INSTRUCTION A ::
Decide whether each statement agrees with the passage on boosting and random forests: (i) in Stochastic Gradient Boosting, each classifier is fit on the entire training set; (ii) bagging does not resample the variables at each split; (iii) cost complexity pruning is similar to the lasso approach. Answer yes or no for each, and quote the passage's deciding words.
INSTRUCTION B ::
Carry on the passage on boosting and random forests, starting right after its final line.

Stochastic Gradient Boosting is an improvement on the basic boosting method. At each iteration of the algorithm, a classifier is fit on a subsample of the training set rather than the entire set. This has been shown to prevent overfitting. One way to think about this is to describe it as an additive weighted expansion of classification trees that takes into account the problem of overfitting. This method introduces a few parameters that need to be optimized: Number of Boosting Iterations, Max Tree Depth, Shrinkage, and Minimum Terminal Node Size. The train function takes care of this.

model.gbm<-train(classe~.,method="gbm",data=training.1[,-(2:8)],verbose=FALSE)

gbm.accuracy<-round(accuracy(model.gbm),4)

This model is quite accurate with an overall accuracy of 0.9666. By combining many trees while focusing on errors and keeping overfitting in mind, Stochastic Gradient Boosting has created a good model.

Random Forests

The Random Forest methodology builds on classical decision trees and tweaks the model for higher accuracy. Classification Trees iteratively split variables into groups, evaluation the homogeneity within each group, and split again if necessary. During prediction, we assign a new observation in a specific region to the most commonly occurring class of training observations in that region. This process usually overfits the data, which leads to weak results on the testing set. A process called tree pruning grows a very large tree and then cuts it down using some methodology. The methodology usually requires a tuning parameter to be selected. Cost complexity pruning is one such method and it is similar to the lasso approach to regularizing linear models.

The Random Forest takes things two steps further. The algorithm boostraps samples, bootstraps variables at each split, grows multiple trees, and finally takes a majority vote. Bootstrapping here simply means sampling with replacement. Random Forests provide an advantage over bagging, or bootsrapping and aggregating, by decorrelating the trees. Bagging is the step between the classic tree and the random forest model. It resamples cases, recalculates predictions, and majority votes. It does not resample the variables at each split.

Three models are compared below: cost complexity pruning, bagging, and the random forest.

model.rpart<-train(classe~.,method="rpart",data=training.1[,-(2:8)])

model.rf<-train(classe~.,method="rf",data=training.1[,-(2:8)],verbose=FALSE)

model.treebag<-train(classe~.,method="treebag",data=training.1[,-(2:8)])

rpart.accuracy<-round(accuracy(model.rpart),4)

rf.accuracy<-round(accuracy(model.rf),4)

treebag.accuracy<-round(accuracy(model.treebag),4)

PROVIDED RECORDS ::
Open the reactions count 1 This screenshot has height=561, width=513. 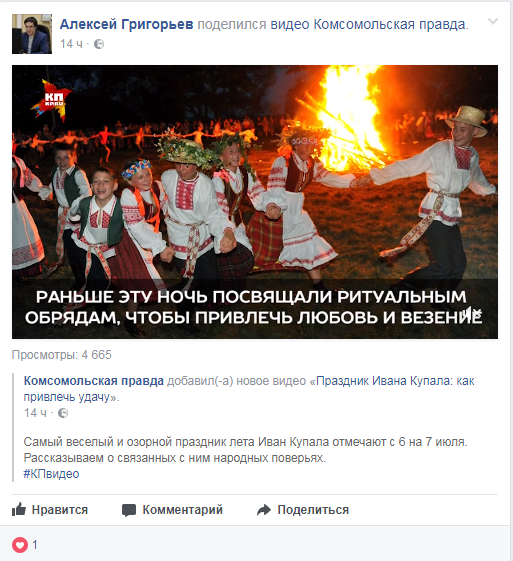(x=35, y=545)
* * *
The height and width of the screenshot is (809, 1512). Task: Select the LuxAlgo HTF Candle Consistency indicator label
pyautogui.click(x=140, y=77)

EXPECTED ANSWER A ::
(i) No: "a classifier is fit on a subsample of the training set rather than the entire set."
(ii) Yes: "It does not resample the variables at each split."
(iii) Yes: "it is similar to the lasso approach to regularizing linear models."

EXPECTED ANSWER B ::
Even when bootsrapped with train, which gives an optimized complexity parameter, the standard tree model has an accuracy of only 0.5004. We can clearly see that the classic approach with a complexity parameter is insufficient. Bagging offers a massive improvement over this with an accuracy of 0.9865. This produces a nearly perfect classification algorithm. Finally, the random forest model improves on this a little with an accuracy of 0.9957. Decorrelating the trees has given us a small improvement in this case.

Model Comparison and Final Choice

First, let’s take a look at the overall accuracies of the models on the second training set. The second training set was not used while creating the models.

all.accuracies<-c(lda.accuracy,qda.accuracy,gbm.accuracy,rpart.accuracy,
                   treebag.accuracy,rf.accuracy)

names(all.accuracies)<-c("LDA","QDA","GBM","RPART","TREEBAG","RF")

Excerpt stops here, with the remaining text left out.